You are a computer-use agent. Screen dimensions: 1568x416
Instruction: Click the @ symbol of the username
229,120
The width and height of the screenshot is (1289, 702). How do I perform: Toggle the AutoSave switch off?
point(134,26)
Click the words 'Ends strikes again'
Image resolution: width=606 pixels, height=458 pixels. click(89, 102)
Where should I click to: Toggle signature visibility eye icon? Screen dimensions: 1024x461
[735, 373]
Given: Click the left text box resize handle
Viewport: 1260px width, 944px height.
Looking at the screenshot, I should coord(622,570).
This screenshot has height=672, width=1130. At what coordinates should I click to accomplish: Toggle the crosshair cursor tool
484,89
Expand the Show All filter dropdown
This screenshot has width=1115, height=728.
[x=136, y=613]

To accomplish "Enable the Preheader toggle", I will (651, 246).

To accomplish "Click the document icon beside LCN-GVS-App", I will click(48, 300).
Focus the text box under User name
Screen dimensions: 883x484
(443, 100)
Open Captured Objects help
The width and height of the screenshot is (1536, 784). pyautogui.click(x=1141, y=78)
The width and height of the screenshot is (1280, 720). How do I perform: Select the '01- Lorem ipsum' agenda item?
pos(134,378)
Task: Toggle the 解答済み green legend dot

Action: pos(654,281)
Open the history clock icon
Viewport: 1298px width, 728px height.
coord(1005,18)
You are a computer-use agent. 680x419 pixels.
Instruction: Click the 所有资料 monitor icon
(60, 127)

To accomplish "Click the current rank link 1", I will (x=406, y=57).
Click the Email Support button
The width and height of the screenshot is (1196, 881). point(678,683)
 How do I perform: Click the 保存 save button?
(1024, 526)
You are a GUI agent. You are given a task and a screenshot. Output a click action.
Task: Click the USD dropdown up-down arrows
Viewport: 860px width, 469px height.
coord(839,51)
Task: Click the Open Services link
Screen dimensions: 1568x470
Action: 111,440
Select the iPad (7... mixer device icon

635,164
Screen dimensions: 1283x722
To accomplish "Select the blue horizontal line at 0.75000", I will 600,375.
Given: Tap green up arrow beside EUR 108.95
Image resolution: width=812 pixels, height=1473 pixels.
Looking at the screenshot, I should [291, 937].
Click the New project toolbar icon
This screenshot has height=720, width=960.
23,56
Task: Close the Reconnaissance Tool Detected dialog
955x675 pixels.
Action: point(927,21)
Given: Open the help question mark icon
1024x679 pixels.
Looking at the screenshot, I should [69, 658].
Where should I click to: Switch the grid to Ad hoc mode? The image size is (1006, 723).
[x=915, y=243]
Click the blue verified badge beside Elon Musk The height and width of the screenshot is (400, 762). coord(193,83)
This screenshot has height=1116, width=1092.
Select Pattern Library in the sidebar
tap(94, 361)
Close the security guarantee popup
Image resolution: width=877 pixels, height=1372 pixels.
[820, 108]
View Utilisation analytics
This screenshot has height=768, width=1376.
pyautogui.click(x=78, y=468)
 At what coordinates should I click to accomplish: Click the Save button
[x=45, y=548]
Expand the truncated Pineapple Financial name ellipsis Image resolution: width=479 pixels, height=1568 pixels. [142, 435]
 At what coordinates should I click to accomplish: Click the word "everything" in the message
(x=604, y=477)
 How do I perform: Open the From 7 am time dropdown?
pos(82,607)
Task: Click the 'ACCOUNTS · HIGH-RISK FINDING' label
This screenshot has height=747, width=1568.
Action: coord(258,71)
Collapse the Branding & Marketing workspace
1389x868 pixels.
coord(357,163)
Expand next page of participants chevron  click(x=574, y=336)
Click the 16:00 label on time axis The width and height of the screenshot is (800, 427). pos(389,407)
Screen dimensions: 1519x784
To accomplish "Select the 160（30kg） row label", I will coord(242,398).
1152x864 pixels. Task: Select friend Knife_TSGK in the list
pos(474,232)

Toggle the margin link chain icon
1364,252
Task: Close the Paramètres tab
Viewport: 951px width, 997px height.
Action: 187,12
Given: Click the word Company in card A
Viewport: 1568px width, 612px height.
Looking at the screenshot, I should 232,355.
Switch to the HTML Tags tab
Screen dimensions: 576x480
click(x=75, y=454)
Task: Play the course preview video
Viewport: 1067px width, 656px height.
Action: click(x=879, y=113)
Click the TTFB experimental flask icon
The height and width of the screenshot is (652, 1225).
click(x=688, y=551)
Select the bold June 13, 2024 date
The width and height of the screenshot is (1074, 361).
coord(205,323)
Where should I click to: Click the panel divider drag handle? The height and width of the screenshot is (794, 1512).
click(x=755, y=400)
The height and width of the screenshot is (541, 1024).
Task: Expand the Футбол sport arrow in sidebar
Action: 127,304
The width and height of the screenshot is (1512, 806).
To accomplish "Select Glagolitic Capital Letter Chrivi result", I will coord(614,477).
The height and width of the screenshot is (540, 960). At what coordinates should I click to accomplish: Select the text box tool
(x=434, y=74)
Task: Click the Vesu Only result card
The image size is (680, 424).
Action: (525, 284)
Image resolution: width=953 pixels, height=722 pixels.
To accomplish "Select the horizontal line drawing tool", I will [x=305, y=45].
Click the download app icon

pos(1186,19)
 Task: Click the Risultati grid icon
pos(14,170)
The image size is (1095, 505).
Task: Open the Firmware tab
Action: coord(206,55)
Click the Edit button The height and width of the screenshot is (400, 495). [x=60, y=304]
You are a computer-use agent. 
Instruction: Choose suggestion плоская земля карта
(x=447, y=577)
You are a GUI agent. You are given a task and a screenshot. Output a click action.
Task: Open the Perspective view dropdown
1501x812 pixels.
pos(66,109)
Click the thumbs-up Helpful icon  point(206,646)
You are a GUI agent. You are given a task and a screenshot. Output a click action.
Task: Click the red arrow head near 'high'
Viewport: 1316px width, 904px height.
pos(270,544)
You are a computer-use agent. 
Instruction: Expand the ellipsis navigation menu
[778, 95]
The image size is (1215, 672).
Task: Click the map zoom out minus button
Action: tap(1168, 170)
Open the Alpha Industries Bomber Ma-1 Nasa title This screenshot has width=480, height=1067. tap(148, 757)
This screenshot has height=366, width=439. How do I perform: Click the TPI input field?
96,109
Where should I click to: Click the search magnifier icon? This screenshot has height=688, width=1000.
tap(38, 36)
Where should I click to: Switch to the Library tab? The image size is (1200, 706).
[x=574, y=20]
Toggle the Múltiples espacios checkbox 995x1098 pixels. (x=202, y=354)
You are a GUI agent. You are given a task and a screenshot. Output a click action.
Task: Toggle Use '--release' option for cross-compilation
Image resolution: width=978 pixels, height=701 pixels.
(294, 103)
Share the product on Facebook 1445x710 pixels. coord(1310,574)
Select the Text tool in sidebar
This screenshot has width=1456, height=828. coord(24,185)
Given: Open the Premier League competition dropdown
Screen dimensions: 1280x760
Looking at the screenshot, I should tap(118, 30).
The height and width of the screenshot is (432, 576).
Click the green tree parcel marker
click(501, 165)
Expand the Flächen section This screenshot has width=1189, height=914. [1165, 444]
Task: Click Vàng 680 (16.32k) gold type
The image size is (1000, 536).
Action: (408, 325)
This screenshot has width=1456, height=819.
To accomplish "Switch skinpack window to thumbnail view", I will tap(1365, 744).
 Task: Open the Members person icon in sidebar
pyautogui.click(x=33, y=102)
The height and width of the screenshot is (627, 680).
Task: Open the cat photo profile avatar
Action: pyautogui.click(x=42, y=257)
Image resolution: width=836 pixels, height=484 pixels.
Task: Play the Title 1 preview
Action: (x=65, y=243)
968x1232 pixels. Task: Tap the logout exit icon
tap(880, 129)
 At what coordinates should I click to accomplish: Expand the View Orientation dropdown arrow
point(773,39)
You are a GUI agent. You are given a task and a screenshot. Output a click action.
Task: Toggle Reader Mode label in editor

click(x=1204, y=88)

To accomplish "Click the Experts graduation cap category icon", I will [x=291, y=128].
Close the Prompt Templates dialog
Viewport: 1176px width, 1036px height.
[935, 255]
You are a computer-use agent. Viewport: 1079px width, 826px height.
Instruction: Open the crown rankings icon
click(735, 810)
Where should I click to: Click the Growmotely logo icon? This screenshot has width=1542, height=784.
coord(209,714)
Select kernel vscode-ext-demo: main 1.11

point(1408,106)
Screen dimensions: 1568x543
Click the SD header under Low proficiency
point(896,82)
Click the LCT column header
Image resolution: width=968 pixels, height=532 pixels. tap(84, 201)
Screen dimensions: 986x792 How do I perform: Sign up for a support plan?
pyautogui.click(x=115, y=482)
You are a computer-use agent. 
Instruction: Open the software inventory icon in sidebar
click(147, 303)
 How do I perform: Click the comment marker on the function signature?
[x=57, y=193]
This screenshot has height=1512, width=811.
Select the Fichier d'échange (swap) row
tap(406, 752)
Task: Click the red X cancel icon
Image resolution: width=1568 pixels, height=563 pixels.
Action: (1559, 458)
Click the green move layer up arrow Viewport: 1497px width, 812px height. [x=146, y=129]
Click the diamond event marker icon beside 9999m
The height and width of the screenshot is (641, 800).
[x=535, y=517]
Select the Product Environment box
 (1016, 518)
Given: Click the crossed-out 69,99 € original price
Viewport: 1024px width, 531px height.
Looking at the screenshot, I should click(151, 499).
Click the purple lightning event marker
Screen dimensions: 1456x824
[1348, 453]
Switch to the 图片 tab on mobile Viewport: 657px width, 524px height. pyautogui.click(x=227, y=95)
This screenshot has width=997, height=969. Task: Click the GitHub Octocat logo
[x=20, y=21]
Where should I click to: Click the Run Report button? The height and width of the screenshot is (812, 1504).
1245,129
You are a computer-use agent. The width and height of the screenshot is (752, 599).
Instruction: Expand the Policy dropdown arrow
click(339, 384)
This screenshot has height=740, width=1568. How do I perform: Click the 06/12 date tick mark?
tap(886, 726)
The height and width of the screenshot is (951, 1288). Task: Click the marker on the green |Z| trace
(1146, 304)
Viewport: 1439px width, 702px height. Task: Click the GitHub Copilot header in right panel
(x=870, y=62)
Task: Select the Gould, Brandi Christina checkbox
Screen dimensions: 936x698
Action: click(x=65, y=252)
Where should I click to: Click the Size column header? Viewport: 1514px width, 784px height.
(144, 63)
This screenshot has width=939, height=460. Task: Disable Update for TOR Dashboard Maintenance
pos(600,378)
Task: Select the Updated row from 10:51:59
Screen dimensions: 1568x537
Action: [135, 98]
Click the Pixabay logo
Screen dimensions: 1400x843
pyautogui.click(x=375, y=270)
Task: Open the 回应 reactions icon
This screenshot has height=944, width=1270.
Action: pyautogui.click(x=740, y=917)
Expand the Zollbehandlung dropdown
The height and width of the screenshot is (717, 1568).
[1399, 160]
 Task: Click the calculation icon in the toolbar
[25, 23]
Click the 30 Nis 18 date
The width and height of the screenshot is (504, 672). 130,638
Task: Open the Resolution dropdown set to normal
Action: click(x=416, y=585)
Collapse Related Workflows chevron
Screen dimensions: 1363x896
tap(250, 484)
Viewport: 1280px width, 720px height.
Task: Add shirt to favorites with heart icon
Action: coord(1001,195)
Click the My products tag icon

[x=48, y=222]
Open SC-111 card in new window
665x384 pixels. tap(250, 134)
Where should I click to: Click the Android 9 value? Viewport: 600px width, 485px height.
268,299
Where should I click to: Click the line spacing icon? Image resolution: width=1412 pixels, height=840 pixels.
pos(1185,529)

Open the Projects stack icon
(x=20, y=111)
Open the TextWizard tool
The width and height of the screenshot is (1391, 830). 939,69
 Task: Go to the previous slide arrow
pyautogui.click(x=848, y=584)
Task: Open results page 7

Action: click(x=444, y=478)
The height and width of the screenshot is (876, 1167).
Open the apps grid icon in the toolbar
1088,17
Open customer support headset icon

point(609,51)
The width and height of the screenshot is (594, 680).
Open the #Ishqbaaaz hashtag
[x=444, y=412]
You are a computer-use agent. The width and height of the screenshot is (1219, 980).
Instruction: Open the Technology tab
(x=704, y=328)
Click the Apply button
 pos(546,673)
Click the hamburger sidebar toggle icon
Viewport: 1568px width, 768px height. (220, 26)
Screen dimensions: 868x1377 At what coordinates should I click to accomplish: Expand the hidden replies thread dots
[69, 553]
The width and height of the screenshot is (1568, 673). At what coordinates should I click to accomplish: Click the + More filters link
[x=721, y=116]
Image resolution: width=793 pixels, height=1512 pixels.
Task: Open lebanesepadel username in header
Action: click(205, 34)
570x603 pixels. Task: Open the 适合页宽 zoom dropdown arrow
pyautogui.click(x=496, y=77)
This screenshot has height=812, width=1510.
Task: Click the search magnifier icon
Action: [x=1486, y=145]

-*-

Direction:
Render the lines between the one containing "Expand the Zollbehandlung dropdown" and the one containing "The width and height of the screenshot is (1391, 830).", inclusive, as a JSON list of strings with one string per line and blank lines omitted.

Exercise output:
[
  "Expand the Zollbehandlung dropdown",
  "The height and width of the screenshot is (717, 1568).",
  "[1399, 160]",
  " Task: Click the calculation icon in the toolbar",
  "[25, 23]",
  "Click the 30 Nis 18 date",
  "The width and height of the screenshot is (504, 672). 130,638",
  "Task: Open the Resolution dropdown set to normal",
  "Action: click(x=416, y=585)",
  "Collapse Related Workflows chevron",
  "Screen dimensions: 1363x896",
  "tap(250, 484)",
  "Viewport: 1280px width, 720px height.",
  "Task: Add shirt to favorites with heart icon",
  "Action: coord(1001,195)",
  "Click the My products tag icon",
  "[x=48, y=222]",
  "Open SC-111 card in new window",
  "665x384 pixels. tap(250, 134)",
  "Where should I click to: Click the Android 9 value? Viewport: 600px width, 485px height.",
  "268,299",
  "Where should I click to: Click the line spacing icon? Image resolution: width=1412 pixels, height=840 pixels.",
  "pos(1185,529)",
  "Open the Projects stack icon",
  "(x=20, y=111)",
  "Open the TextWizard tool",
  "The width and height of the screenshot is (1391, 830). 939,69"
]